Given task — Pick up the KTM 250SXF review below after its final sentence and keep writing it.

Document passage —
..............................

Engine: Let us reiterate?42.89 horsepower. Wow, that’s a lot of power from a 250 four-stroke. Still, we had to add a tooth to the rear sprocket to help jump the gap between second and third gear. The powerband takes a long time to get its work done…we don’t want to wait until the engine gets to 14,000 rpm. You will have to Invest in an aftermarket exhaust to let the engine breathe. Then hold on, because aside from the Kawasaki KX250F, the KTM has no competition. We only wish that the 250SXF had better throttle response and better forks.

Suspension: When we see WP forks on a KTM 250SXF, we immediately know what to do?remove oil. Every year the 250SXF forks are harsh. The reason? There’s so much oil in the chambers that the forks get extremely harsh in the midstroke because they can’t move up and down. Start by removing 10cc of oil out of each fork leg to improve the suspension?and don’t be afraid to remove 20cc.

..............................

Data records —
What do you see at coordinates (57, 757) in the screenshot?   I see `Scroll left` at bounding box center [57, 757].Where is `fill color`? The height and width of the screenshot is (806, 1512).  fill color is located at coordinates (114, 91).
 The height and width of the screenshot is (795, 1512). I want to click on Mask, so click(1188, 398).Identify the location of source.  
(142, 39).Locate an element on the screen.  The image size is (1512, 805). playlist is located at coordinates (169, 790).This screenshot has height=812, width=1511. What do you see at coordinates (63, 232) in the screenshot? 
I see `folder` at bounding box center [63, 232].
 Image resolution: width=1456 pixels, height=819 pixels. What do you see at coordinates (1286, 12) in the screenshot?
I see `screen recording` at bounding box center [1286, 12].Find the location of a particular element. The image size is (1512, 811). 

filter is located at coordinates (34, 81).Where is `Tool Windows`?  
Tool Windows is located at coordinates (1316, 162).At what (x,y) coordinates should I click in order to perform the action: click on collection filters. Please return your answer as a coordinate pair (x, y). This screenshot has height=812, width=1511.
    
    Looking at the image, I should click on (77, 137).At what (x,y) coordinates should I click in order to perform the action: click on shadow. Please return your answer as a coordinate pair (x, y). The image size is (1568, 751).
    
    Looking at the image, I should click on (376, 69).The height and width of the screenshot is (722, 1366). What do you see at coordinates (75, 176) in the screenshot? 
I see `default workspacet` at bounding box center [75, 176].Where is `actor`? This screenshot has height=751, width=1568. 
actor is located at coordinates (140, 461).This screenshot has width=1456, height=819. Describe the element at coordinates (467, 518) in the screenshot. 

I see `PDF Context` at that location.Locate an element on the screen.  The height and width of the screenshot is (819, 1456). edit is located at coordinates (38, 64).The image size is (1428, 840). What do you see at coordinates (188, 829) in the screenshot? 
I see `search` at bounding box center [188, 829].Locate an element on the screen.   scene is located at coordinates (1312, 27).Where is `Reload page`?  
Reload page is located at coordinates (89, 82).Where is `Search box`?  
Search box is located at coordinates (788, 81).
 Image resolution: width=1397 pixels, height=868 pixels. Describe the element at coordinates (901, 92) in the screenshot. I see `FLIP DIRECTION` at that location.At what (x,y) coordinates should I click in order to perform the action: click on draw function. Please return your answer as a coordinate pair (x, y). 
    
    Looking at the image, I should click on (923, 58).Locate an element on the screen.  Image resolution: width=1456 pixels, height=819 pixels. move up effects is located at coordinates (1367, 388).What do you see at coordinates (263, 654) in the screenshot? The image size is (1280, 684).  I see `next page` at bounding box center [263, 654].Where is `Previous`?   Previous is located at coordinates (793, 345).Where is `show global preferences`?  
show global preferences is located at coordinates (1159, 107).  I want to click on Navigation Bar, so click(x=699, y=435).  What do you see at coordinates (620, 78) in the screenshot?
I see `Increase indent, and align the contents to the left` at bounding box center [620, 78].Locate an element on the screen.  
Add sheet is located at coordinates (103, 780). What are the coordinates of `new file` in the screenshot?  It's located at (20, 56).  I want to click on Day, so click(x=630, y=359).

..............................

Reply to the task —
Handling: Once the suspension is dialed in, the 250SXF corners like a slot car. It’s especially good on hard-packed dirt where traction is at a premium. The chromoly steel frame is a big reason why the 250SXF is one of the better-handling bikes in the bunch. The frame responds to minimal rider input and stays planted in turns.

The word: We’ve said time and again that the powerband is the biggest factor in determining the 250 four-stroke pecking order. The KTM 250SXF has a potent engine, but it’s disguised by improper gearing, harsh forks and a muffled exhaust. After fixing these issues, the 250SXF would jump two spots up the leader board. As it sits, it’s a confused machine.

   KATOOM STATS & FACTS                                          
42.89 (at 13,500 rpm)
   Weight: 231 pounds
   Price: $7899
   Powerband: Third
   Suspension: Fifth
   Handling: Third
   Brakes: First
   Clutch: First
   Durability: Second


In a word: improved. On paper, the 2013 Honda CRF250 doesn’t look like it should finish third in our shootout. Last year it limped home in fourth place (the 2012 KTM 250SXF finished behind the CRF250 because the Austrians made several poor decisions). The 2013 CRF250 received stiffer fork springs, bigger fork sub-pistons, recalibrated EFI settings, minor shock updates and new tires. Comparatively speaking, five changes shouldn’t amount to much of anything. Guess what? The stiffer forks, along with the sub-pistons, helped reduce the bike’s stinkbug stance and quirky handling traits.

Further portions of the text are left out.